Marc Adams has a nice “Dovetail Refresher” video; about halfway through he talks about scribing the lines a little deeper than the thickness of each piece of wood.
https://www.youtube.com/watch?v=9Ns5WBBE2L4

-- Ask an expert or be the expert - http://woodworking.stackexchange.com

View Loren's profile

Loren

8309 posts in 3113 days


#3 posted 07-24-2014 05:15 PM

C.

View exelectrician's profile

exelectrician

2327 posts in 1892 days


#4 posted 07-24-2014 05:15 PM

B.

-- Love thy neighbour as thyself

View jdh122's profile

jdh122

879 posts in 2282 days


#5 posted 07-24-2014 05:22 PM

I usually do B, but it can be a lot of work to plane that end grain down, especially on big piece like a blanket chest. It’s really easy to have little pieces break off in the joint, but a super sharp blade, skewed, will do it. I dream of doing A and having it work.

-- Jeremy, in the Acadian forests

View timbertailor's profile

timbertailor

1592 posts in 889 days


#6 posted 07-24-2014 06:13 PM



B.

- exelectrician

Ditto. A little proud.

-- Brad, Texas, https://www.youtube.com/user/tonkatoytruck/feed

View Smitty_Cabinetshop's profile

Smitty_Cabinetshop

13734 posts in 2083 days


#7 posted 07-24-2014 11:33 PM

A. Why intentionally cut something wrong?

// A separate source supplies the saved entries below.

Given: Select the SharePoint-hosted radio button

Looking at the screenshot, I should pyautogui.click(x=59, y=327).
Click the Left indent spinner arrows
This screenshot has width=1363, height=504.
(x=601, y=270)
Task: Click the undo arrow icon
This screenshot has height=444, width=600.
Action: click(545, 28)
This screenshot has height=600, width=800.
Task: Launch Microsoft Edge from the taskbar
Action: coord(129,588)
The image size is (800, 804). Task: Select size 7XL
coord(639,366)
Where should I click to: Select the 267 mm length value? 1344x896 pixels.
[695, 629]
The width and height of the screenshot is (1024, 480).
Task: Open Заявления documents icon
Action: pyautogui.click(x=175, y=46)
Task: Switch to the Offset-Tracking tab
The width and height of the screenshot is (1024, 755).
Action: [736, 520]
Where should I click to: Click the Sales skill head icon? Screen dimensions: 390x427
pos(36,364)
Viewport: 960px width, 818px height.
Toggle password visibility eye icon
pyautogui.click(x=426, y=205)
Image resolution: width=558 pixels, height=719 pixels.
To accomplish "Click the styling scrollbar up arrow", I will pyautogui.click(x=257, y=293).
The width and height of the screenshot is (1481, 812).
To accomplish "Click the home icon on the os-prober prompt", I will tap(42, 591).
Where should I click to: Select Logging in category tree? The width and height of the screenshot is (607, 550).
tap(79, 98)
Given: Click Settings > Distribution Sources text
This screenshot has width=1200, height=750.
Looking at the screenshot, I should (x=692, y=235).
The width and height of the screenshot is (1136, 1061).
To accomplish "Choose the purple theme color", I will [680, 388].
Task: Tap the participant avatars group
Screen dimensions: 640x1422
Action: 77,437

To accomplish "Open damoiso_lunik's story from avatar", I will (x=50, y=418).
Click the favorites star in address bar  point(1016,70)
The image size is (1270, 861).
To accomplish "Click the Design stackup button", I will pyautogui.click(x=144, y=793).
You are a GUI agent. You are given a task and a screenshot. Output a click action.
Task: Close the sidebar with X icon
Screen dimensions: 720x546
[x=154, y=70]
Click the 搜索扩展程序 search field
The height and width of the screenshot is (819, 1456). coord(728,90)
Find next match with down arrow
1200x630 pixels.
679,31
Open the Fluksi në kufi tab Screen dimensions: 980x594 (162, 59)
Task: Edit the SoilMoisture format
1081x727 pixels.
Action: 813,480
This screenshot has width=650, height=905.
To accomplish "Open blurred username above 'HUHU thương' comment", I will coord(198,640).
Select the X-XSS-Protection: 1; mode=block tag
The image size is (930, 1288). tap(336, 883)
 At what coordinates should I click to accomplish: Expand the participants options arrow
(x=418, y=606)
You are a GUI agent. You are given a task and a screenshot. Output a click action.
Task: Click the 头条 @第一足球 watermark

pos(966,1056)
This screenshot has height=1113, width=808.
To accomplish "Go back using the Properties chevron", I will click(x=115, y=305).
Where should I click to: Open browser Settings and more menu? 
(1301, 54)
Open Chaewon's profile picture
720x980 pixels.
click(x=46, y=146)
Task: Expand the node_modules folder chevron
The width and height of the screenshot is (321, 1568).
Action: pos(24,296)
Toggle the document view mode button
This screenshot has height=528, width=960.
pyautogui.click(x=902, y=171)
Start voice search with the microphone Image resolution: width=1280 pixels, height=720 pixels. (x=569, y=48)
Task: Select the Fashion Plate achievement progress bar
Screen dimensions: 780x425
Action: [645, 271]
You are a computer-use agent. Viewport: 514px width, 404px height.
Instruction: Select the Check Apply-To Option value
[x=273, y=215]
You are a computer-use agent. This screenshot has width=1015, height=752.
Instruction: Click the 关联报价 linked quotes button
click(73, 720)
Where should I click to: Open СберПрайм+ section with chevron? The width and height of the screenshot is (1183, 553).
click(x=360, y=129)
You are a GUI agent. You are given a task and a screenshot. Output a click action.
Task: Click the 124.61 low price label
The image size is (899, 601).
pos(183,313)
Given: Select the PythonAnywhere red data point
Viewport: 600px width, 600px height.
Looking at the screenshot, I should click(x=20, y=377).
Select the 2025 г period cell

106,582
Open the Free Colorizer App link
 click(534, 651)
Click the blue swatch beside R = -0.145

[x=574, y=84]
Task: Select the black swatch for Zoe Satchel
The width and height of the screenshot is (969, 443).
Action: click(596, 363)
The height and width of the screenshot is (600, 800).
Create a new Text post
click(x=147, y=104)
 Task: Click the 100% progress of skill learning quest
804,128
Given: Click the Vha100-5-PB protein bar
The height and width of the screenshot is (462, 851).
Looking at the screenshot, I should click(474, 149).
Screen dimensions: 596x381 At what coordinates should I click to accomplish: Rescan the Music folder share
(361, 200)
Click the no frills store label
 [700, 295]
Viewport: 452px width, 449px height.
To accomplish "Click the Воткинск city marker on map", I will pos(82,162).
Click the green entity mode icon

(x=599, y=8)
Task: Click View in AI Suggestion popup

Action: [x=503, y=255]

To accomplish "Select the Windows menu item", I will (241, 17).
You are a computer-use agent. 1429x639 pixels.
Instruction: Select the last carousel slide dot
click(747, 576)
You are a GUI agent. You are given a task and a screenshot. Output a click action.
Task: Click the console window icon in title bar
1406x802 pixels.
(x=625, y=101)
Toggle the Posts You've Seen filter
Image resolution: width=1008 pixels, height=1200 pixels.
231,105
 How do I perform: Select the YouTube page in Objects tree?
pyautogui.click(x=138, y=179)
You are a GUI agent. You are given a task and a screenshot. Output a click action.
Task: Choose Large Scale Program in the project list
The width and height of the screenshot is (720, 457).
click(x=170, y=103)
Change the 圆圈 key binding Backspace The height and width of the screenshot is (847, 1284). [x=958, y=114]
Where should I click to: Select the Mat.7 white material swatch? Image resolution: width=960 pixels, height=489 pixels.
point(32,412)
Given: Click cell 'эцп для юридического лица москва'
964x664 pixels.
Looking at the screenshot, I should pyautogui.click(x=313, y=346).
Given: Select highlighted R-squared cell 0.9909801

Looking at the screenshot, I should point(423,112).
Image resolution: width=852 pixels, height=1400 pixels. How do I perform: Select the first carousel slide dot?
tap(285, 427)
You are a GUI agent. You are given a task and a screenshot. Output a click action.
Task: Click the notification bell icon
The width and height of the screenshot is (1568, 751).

-- Don't anthropomorphize your handplanes. They hate it when you do that. -- OldTools Archive --

View Don W's profile

Don W

17966 posts in 2032 days


#8 posted 07-25-2014 12:32 AM

B

if they are long intentionally, its not wrong, its a process.

-- Master hand plane hoarder. - http://timetestedtools.net

View sweetwilliam's profile

sweetwilliam

3 posts in 867 days


#9 posted 07-25-2014 12:25 PM

B. But only slightly. Rather work on a little end grain than a whole panel.

View BinghamtonEd's profile

BinghamtonEd

2281 posts in 1834 days


#10 posted 07-25-2014 02:03 PM

B. I set my gauge to the thickness of the stock plus a little, maybe a dollar bill folded in half.

If you’re Canadian, though, the loonie will leave a lot of planing to do.

-- - The mightiest oak in the forest is just a little nut that held its ground.